Mondonville, Jeanne Juliard, Dame Turles De

Mondonville, Jeanne Juliard, Dame Turles De a French Roman Catholic woman, noted as the foundress of a pious order, was born at Toulouse in 1626. The daughter of a president of the Parliament of Toulouse, Jeanne Juliard was distinguished for her mind and her beauty. In 1646 she married Turles, lord of Mondonville, who left her a widow while still young, but endowed with a considerable fortune. Refusing many honorable offers of marriage, she determined to devote herself to, the instruction of the poor and the relief of the sick. In order the more completely to effect her object, she founded in 1652, with the approbation of Marca, archbishop of Toulouse, the congregation called Les Filles de l'Enfance. This institution was authorized in 1663 by pope Alexander VII, and approved by letters patent of eighteen bishops and many doctors in theology. The congregation was progressing finely, and already counted many chapels, when it was suddenly and violently attacked by the Jesuits, on the ground that the constitution of the new congregation contained maxims' dangerous to religion and morals.
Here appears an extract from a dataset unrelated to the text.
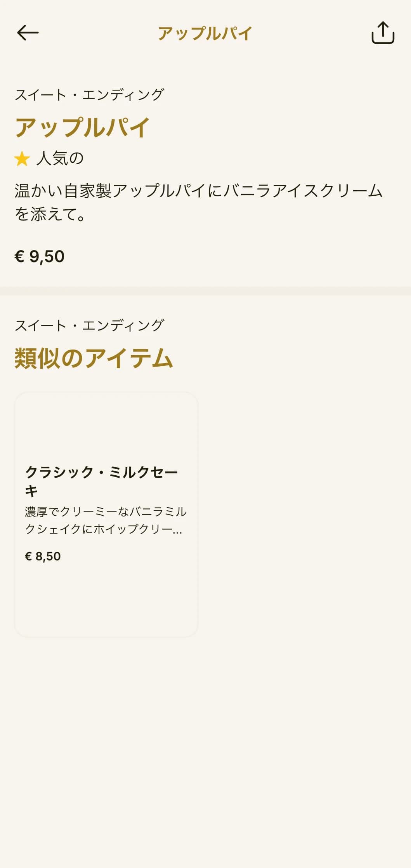Tap the empty lower area of the milkshake card
Screen dimensions: 411x868
coord(106,600)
They obtained the nomination of commissioners to examine the criminated points, and exerted themselves so effectively that the congregation of the Filles de l'Enfance was suppressed by a decree of council in 1686. Madame de Mondonville was imprisoned at the Hospitalieres of Coutances, where she died in 1703, after twenty years of the most rigorous confinement. The Jesuits did not wait for that event before they confiscated the. property of the dissolved congregation, and established in its stead seminaries and houses of their own order. An old Jesuit and lawyer, Reboulet, in his Histoire des Filles de la Congregation de l'Enfance (Avignon, 1734), accuses Madame de Mondonville, of having given an asylum to men of treasonable views towards the state, that she had furnished some of them with means of leaving the kingdom, and that she had printed in her house many libels on the conduct of the king and his council; and the Jesuits as an order fought these unfortunate women as if they had been redoubtable enemies, and very soon despoiled them of all their goods. But when, subsequently, circumstances changed, and the credit of the Jesuits declined rapidly, the Parliament of Toulouse, at the request of the abbe Juliard, a relation of Madame de Mondonville, condemned Reboulet's work to the flames as calumnious and false. See Necrologe des Amnis de la Verite.